IWRESTLEDABEARONCE – Late for nothing
La critique musicale est un défi permanent. Comment trouver quelque chose de nouveau à dire sur un genre archi-galvaudé comme le metalcore, par exemple ? Les groupes qui se lancent sur cette voie ont très souvent une fâcheuse tendance à copier sans broncher les règles strictes du genre, au point de reproduire toujours les mêmes albums et toujours les mêmes chansons. Ainsi, en voyant arriver le troisième album d’Iwrestledabearonce sur ma table, avec l’étiquette metalcore collée dessus, je fus pris un moment par l’angoisse de la page blanche, gêné à l’idée de devoir répéter toujours les mêmes choses sur un énième groupe de metalcore américain parmi d’autres.

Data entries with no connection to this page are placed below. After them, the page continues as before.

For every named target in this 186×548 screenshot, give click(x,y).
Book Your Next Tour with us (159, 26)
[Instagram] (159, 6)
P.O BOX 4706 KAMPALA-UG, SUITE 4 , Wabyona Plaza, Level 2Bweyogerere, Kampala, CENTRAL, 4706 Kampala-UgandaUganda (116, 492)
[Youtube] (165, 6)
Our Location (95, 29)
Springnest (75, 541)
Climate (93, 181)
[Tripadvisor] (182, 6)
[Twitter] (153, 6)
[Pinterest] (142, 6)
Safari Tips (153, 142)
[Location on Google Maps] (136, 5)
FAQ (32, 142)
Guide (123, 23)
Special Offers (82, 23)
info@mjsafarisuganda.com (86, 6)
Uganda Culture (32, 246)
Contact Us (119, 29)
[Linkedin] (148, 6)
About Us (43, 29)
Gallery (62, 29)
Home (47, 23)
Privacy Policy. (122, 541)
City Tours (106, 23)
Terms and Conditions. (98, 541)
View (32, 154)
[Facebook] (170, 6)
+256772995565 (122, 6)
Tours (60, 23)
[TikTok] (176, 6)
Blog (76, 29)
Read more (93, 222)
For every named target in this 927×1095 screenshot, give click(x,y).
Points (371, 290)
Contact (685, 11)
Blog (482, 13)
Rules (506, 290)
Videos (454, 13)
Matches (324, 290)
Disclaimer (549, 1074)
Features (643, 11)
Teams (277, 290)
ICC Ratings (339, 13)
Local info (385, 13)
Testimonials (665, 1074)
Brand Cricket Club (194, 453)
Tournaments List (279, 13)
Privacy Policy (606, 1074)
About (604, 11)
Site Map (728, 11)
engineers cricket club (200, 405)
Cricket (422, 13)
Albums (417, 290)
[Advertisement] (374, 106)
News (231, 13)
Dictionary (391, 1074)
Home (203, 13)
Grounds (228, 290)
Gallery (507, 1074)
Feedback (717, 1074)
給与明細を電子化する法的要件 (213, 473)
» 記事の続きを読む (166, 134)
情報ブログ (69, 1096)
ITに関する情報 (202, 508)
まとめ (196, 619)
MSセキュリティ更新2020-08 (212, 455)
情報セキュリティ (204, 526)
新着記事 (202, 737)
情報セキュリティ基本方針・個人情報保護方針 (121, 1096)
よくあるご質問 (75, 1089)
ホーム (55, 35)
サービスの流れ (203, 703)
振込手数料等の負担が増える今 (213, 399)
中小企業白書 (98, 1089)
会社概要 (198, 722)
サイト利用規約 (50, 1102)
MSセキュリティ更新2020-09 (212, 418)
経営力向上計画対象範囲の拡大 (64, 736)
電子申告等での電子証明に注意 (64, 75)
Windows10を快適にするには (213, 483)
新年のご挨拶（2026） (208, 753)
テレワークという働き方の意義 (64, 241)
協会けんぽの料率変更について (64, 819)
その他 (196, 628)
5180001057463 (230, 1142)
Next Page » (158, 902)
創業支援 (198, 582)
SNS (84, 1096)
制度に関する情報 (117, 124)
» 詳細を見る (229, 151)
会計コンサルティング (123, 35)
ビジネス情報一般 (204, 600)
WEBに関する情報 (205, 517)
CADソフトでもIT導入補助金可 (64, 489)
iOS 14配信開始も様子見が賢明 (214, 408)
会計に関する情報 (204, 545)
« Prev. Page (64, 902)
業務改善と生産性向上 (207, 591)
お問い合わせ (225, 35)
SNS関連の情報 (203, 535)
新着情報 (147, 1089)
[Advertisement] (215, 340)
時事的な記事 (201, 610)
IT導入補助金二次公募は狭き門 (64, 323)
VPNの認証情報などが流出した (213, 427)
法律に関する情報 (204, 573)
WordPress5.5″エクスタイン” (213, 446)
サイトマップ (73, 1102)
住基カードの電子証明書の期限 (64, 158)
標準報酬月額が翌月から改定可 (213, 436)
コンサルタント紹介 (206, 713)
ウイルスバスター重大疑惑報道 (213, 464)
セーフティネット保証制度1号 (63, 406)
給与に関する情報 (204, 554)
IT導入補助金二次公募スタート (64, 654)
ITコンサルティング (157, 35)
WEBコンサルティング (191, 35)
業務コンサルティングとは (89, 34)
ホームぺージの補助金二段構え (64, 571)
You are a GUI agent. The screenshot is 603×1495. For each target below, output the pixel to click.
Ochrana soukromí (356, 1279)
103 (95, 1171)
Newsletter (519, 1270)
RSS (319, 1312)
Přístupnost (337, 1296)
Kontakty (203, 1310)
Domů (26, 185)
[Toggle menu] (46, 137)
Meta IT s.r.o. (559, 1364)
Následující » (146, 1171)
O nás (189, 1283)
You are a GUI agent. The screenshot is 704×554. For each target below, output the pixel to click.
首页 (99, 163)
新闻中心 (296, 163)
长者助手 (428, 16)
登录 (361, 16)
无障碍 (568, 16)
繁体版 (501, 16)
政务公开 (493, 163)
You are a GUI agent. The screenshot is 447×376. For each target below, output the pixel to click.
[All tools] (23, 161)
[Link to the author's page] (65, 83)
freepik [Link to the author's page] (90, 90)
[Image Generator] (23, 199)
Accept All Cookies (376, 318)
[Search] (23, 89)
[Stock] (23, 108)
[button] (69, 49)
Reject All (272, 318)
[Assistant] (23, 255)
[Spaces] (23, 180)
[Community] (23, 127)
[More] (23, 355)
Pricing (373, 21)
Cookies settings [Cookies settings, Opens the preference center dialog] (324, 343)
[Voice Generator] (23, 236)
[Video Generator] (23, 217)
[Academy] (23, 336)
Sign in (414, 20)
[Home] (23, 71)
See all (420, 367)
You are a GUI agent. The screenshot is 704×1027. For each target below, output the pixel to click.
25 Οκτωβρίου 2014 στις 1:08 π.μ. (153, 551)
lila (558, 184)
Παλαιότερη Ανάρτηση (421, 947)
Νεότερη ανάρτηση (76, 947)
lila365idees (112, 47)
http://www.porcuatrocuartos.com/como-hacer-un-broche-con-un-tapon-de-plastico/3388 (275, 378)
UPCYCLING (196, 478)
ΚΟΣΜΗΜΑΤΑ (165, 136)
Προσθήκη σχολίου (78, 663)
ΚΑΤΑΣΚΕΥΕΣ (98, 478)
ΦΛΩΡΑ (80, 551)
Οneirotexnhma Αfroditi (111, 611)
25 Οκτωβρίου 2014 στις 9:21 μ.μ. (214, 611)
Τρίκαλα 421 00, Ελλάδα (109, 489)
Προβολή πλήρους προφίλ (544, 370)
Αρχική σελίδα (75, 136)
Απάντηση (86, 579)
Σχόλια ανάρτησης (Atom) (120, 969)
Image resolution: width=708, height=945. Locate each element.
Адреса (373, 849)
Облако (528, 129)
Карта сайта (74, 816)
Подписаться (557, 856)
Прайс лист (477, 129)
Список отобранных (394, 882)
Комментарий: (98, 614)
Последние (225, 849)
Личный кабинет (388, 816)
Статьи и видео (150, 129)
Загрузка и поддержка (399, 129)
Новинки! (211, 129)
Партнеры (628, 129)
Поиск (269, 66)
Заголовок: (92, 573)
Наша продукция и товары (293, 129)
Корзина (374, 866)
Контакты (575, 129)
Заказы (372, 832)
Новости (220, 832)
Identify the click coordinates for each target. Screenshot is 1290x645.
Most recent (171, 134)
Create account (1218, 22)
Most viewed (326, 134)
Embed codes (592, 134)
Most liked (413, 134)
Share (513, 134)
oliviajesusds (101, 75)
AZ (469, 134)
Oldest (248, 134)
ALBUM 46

Pourtant, il s’avèrera que le cas Iwrestledabearonce est un peu particulier car cette formation de Louisiane commet en quelque sorte l’exploit d’être à la fois originale et parfaitement banale. Déjà, qu’est-ce qui a pris les guitaristes Steven Bradley et John Ganey de baptiser leur groupe avec un nom aussi idiot en 2007 ? Le patronyme imprononçable doit s’entendre comme « I wrestled a bear once », soit « j’ai lutté une fois contre un ours », ce qui est réellement arrivé à Steven Bradley, confronté un jour à un ourson qui lui a mis quelques coups de griffes dans les côtes avant de s’échapper dans la nature. En adoptant un tel nom, le groupe affichait déjà quelques prétentions à l’originalité.
L’autre originalité, c’est le metalcore foncièrement expérimental mis en place par le groupe dès son premier album « It’s all happening » en 2009. Iwrestledabearonce (ou IWABO, pour simplifier) avait eu à l’époque la bonne idée de chasser sur les terres du Dillinger Escape Plan avec une chanteuse au phrasé exceptionnel, Krysta Cameron. La donzelle était en effet capable d’une véritable schizophrénie vocale, alternant sans souffrance des growlings rugueux et un chant clair assez versatile.
Les promesses du premier album, arrivé à la 121e place du Billboard américain, sont concrétisées avec « Ruining it for everybody » (2001), encore plus aventureux, mêlant metalcore, mathcore, jazz et électro à la limite du dubstep. L’ombre du Dillinger Escape Plan n’est jamais très loin et IWABO souffre sans doute d’être perpétuellement dans cette ombre, pas encore capable de vraiment se distinguer des maîtres. Pourtant, une 80e place au Billboard est encourageante.
Alors, qu’en est-il du troisième album « Late for nothing », sorti comme les deux précédents sur Century Media ? C’est là que le bât blesse, parce qu’entretemps, Krysta Cameron a quitté le groupe pour cause de maternité. Sa remplaçante Courtney LaPlante (ex-Unicron) parvient peut-être à surprendre avec son registre vocal allant du grognement de rhinocéros en rut à des textures claires comme le cristal, mais cette voix claire ne rentre justement pas dans les traces de Krysta Cameron. Il y a comme un sentiment de coup porté à côté, loin de la cible. Ça ne percute pas. De plus, le groupe de Steven Bradley commet l’erreur stratégique de réorienter ses nouvelles chansons vers un metalcore beaucoup plus conventionnel, aussi orthodoxe que celui des affreux The Devil Wears Prada.
Les débuts de l’album sont assez pénibles. Ce n’est que vers la ballade « Mind the gap » que l’on commence à apercevoir une diversification. IWOBA parvient à séduire également avec « Carnage Asada » et son solo de guitare ultra-technique. Pas étonnant, il est signé Steve Vai, invité prestigieux qui va obliger tous ses fans à acheter l’album d’Iwrestledabearonce. Le groupe échappe à la catastrophe en plaçant en fin d’album trois titres un peu plus aventureux que les précédents. Mais les parties vocales claires de Courtney LaPlante reviennent toujours comme des scies et ça finit par irriter.
Déception donc pour ce troisième album qui ne tient pas le niveau de ses prédécesseurs. Il y a des choses intéressantes mais quand on a écouté « It’s all happening » et surtout « Ruining it for everybody », on reste sur sa faim. Il n’y a plus qu’à monter une association militant pour le retour de Krysta Cameron au sein d’Iwrestledabearonce.